### Source
============

Grilled Halloumi with Dark Forest Fruit Chutney
- chrisarazim

- 3 days ago
- 6 min read
If you have ever bitten into a piece of cold halloumi and felt that curious, almost musical squeak against your teeth, you already know that this is not a normal cheese. It announces itself differently. It behaves differently. And when it is grilled and served hot, it transforms into something that is very difficult to stop eating.
Halloumi is one of my favourite things on the Nectar menu, and I say that as someone who has eaten more of it than is probably reasonable. There is something deeply satisfying about a dish this simple that also has this much going on. A golden crust. A soft, yielding interior. The salt, the warmth, the slight caramelisation that happens in those final moments on the grill. Paired with the right things, it is one of those dishes that makes a table feel complete.
But before we get to how we serve it, it is worth understanding what halloumi actually is, because the story behind it is as interesting as the cheese itself.

============

### Parts of the exercise
**1.** In the halloumi post, what does cold halloumi do against the teeth?
**2.** Please revise the halloumi post starting at "Grilled Halloumi with" and ending after "to stop eating.", putting "crunch" in place of "squeak".
**3.** Summarize the halloumi post in two sentences.

(Element and text position entries)
============

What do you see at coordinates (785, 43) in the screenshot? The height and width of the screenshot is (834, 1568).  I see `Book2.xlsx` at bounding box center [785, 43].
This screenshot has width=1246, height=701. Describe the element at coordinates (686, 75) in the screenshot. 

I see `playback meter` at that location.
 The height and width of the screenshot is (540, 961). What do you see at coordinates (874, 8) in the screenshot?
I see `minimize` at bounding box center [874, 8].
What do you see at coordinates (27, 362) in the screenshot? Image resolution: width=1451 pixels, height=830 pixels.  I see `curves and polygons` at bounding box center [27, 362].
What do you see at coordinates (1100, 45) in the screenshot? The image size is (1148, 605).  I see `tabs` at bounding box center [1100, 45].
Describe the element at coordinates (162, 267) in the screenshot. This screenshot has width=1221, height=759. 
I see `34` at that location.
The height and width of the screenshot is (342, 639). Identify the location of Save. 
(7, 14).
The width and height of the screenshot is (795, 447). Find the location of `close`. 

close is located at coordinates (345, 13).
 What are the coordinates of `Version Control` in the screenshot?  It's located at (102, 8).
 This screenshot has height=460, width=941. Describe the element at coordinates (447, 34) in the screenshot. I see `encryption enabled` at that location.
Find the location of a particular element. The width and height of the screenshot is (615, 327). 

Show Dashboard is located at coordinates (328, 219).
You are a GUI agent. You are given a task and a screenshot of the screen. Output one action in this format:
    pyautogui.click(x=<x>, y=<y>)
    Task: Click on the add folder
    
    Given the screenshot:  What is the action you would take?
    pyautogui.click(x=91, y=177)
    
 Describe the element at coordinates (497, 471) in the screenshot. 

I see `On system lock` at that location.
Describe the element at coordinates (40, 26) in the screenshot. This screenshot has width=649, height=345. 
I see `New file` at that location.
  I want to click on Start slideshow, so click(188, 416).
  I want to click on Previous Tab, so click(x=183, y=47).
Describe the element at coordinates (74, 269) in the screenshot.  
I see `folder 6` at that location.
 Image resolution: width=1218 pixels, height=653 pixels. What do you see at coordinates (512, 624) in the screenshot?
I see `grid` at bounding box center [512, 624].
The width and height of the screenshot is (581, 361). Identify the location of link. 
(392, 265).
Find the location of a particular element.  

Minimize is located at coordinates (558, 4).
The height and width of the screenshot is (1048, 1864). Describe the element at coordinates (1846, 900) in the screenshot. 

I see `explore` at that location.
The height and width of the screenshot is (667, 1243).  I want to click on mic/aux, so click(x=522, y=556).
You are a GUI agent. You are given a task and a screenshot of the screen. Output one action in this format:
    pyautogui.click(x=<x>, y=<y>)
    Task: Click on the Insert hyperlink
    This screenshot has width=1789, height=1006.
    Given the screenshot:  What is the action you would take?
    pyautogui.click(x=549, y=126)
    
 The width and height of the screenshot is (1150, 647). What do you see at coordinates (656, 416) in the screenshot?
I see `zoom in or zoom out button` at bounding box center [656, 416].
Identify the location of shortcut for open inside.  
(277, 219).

============

### Responses per task
**1.** It makes a curious, almost musical squeak.

**2.**
Grilled Halloumi with Dark Forest Fruit Chutney
- chrisarazim

- 3 days ago
- 6 min read
If you have ever bitten into a piece of cold halloumi and felt that curious, almost musical crunch against your teeth, you already know that this is not a normal cheese. It announces itself differently. It behaves differently. And when it is grilled and served hot, it transforms into something that is very difficult to stop eating.

**3.** Halloumi is an unusual cheese that squeaks when cold and becomes very hard to stop eating once grilled and served hot, and it is one of the writer's favorite items on the Nectar menu. Its appeal lies in a golden crust, a soft interior, salt, warmth and slight caramelization, and the post says the story behind it is as interesting as the cheese itself.